Cross-disciplinary language changes in 4th graders as a predictor of the quality of written scientific explanation | special issue
Keywords:cross-disciplinary language, disciplinary writing, scientific explanations, school genre
Upper elementary students face conceptual and linguistic challenges when writing in science. One way to scaffold science writing is the explicit teaching of cross-disciplinary language. Limited research has explored the dynamics of these language changes in instructional contexts. This study examines the micro-developmental changes in cross-disciplinary language skills and their contributions to the quality of 191 science explanations written by 65 fourth graders that participated in language and literacy-based instruction. The instruction’s pedagogical design was focused on writing-to-learn and learning-to-write the scientific explanation genre. Each student wrote an initial, a scaffolded draft, and a final explanation that was scored for scientific quality and productive cross-disciplinary language skills.
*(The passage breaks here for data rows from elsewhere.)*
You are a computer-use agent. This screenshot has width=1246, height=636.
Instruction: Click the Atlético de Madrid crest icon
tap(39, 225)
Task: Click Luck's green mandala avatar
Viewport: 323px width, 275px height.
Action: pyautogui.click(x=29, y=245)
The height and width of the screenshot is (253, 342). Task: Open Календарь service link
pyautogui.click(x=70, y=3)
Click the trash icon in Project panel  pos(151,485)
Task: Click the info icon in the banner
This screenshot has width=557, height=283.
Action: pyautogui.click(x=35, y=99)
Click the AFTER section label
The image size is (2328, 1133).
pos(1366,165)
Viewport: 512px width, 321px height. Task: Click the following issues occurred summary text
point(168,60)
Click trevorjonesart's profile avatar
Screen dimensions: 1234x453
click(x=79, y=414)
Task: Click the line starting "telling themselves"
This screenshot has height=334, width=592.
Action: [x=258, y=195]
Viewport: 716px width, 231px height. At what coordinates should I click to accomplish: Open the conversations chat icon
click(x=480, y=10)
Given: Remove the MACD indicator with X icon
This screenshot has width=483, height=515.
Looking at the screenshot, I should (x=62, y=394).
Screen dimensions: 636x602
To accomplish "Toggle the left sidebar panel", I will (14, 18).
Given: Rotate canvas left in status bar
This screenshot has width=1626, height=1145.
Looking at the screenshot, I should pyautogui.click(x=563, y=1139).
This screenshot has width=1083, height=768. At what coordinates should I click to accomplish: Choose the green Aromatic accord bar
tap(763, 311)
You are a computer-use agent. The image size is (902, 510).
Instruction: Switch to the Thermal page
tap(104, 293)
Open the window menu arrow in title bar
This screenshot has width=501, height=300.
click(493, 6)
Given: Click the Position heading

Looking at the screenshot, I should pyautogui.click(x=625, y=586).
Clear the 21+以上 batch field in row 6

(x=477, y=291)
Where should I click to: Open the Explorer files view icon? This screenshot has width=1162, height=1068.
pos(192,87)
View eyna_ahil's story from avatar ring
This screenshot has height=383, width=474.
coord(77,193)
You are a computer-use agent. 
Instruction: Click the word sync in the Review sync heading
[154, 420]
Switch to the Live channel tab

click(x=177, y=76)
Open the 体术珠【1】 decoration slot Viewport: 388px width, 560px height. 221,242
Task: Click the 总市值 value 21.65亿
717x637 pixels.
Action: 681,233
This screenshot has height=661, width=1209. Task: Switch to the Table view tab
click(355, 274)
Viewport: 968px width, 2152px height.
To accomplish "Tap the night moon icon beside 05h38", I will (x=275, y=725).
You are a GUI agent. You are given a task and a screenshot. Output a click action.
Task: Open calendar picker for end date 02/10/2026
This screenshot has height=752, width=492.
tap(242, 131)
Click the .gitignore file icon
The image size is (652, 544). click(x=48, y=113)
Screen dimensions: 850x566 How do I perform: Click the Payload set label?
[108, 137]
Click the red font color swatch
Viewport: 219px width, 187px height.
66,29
Students’ prior and final scientific knowledge was also measured. The results showed large instruction size effects on the scientific quality (0.71), productive cross-disciplinary language skills (0.46), and explanation length (0.64). Stepwise regression analysis showed that prior and final science knowledge and productive cross-disciplinary language skills significantly predict the quality of the final explanation (R2 = .704, F(11,38) = 9.03, p < .000). This research offers evidence of the dynamic relationships between language, literacy, and science in contexts of explicit cross-disciplinary language instruction for disciplinary literacy and learning.